Da kommt eure versprochene Tagesration #Stexpert, ich hoffe, ihr seid glücklich. 

Was glaubt ihr, wie geht es jetzt weiter?

Fährt Tim morgen tatsächlich oder bleibt er doch noch?

Sind die beiden jetzt zusammen oder nicht? Tim hat den Kuss immerhin erwidert.

Ein großes Danke dieses Mal an alle Wattpad-Leser, auch wenn ich am Anfang mit Wattpad nicht so glücklich war wie mit Fanfiktion.de, muss ich sagen, dass sich das inzwischen doch etwas geändert hat. Wenn früher auf FF.de viel mehr Reviews kamen und auf Wattpad kaum welche, ist es nun genau umgekehrt. Deswegen einmal ein fettes Danke an euch alle, die kommentiert, ob auf Wattpad.de oder auf FF.de. Durch euch macht das Schreiben so viel Spaß!

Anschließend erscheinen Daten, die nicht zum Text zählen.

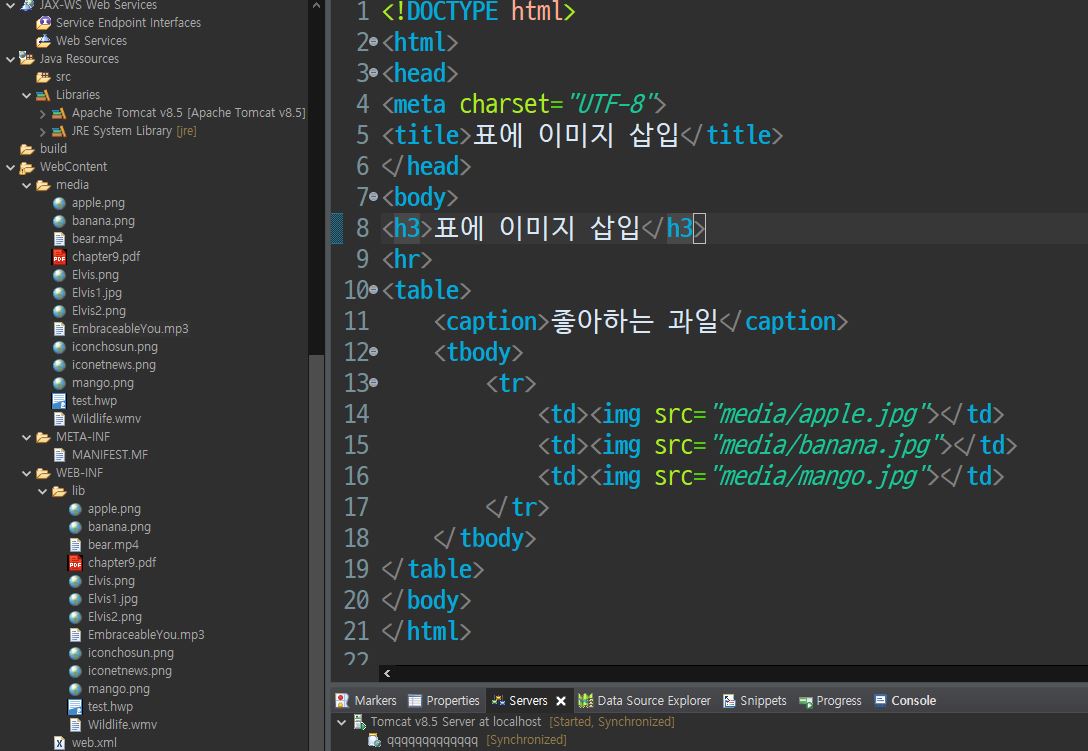Click the Servers tab icon
The height and width of the screenshot is (751, 1088).
(x=497, y=700)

Dann möchte ich alle Stegi-Liebhaber hier auf eine Kleinigkeit hinweisen. Die meisten von euch werden Tubeclash kennen und die herzallerliebste McExpertDe-Puppe, die Stegi schon im Vorspann beweint... Ich habe mich jetzt an die Arbeit gemacht, eine entsprechende Stegi-Puppe zu zeichnen, vielleicht wollt ihr sie euch ja einmal anschauen und eure Meinung dalassen. Außerdem werde ich in der nächsten Zeit diese Puppe tatsächlich auch noch zu nähen versuchen, ich hoffe, das wird etwas werden. (https://www.wattpad.com/242030549-zentangle-und-andere-zeichnungen-stegi-puppe)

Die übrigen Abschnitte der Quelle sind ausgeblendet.